Skip navigation

Category Archives: Programming

The DefCon 22 quals have come and gone, and I was a new participant this year.  Thankfully, I didn’t leave with a big fat goose egg on my forehead, but I didn’t do so great either.  Most of my teammates answered all the questions before I got anywhere near the 3rd or 4th step of the challenge, and most of the reversing proved to be beyond me.

I did solve one challenge all on my lonesome however.  I solved 3DTTT before any of my teammates had done it, which surprised me as I found it relatively simple (and just a matter of prioritization).

The challenge itself consisted of connecting to a server that wanted to play a game of 3D Tic-Tac-Toe.  There was about a 3-second time limit on moves, which made it obvious that the play had to be automated.  Furthermore, you had to win an unknown number of rounds, and if you ever had -10 wins it disconnected you.  So the idea was to 1) Play fast and 2) Play good.
*****
### ACTIONS TO TAKE
#1 In the DefCon 22 quals post, roughly how long did the server allow for each move in the 3D Tic-Tac-Toe challenge?
#2 Reproduce the stretch of the DefCon 22 quals post from "Skip navigation" through "matter of prioritization).".
Nothing in the listing is needed to answer anything about the DefCon 22 quals post.

### STORED DATA
*****
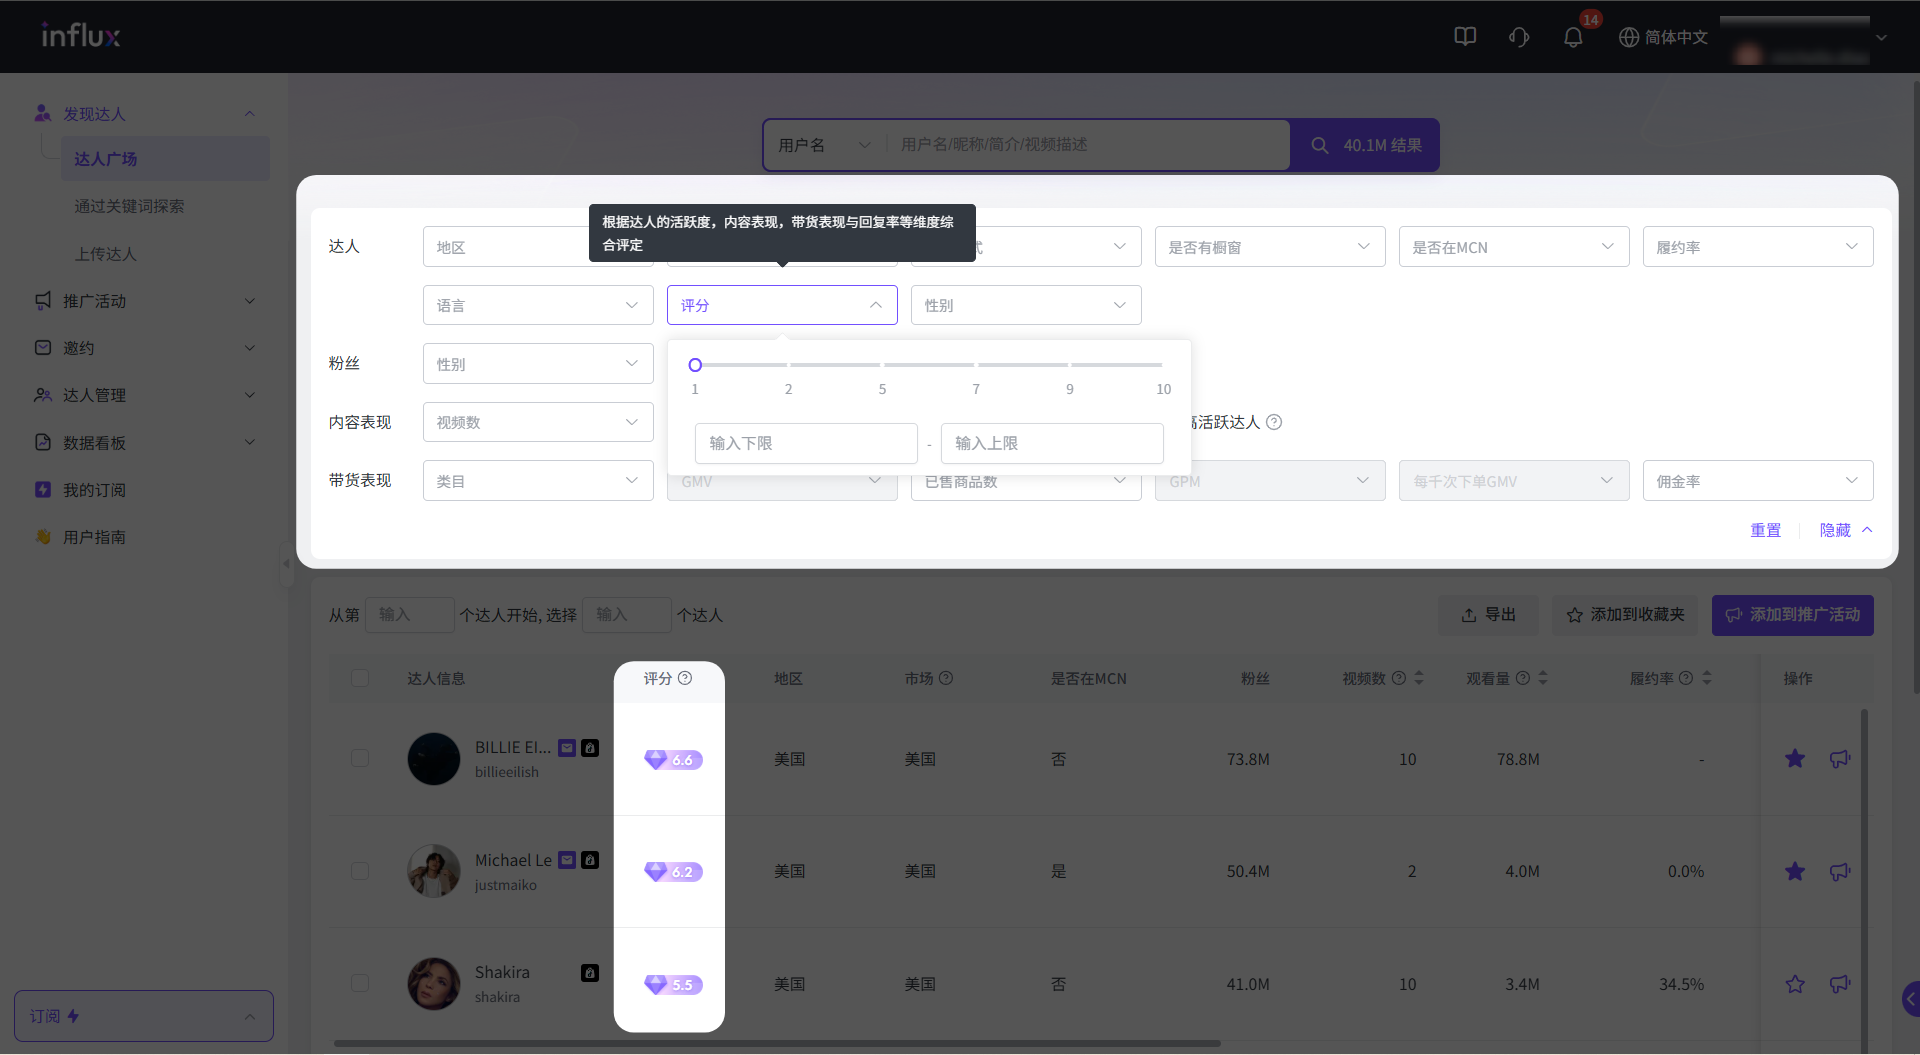
Task: Add BILLIE EILISH to campaign via megaphone icon
Action: tap(1840, 759)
*****
### ANSWERS TO THE PROBLEMS
#1 About 3 seconds.

#2
Skip navigation

Category Archives: Programming

The DefCon 22 quals have come and gone, and I was a new participant this year.  Thankfully, I didn’t leave with a big fat goose egg on my forehead, but I didn’t do so great either.  Most of my teammates answered all the questions before I got anywhere near the 3rd or 4th step of the challenge, and most of the reversing proved to be beyond me.

I did solve one challenge all on my lonesome however.  I solved 3DTTT before any of my teammates had done it, which surprised me as I found it relatively simple (and just a matter of prioritization).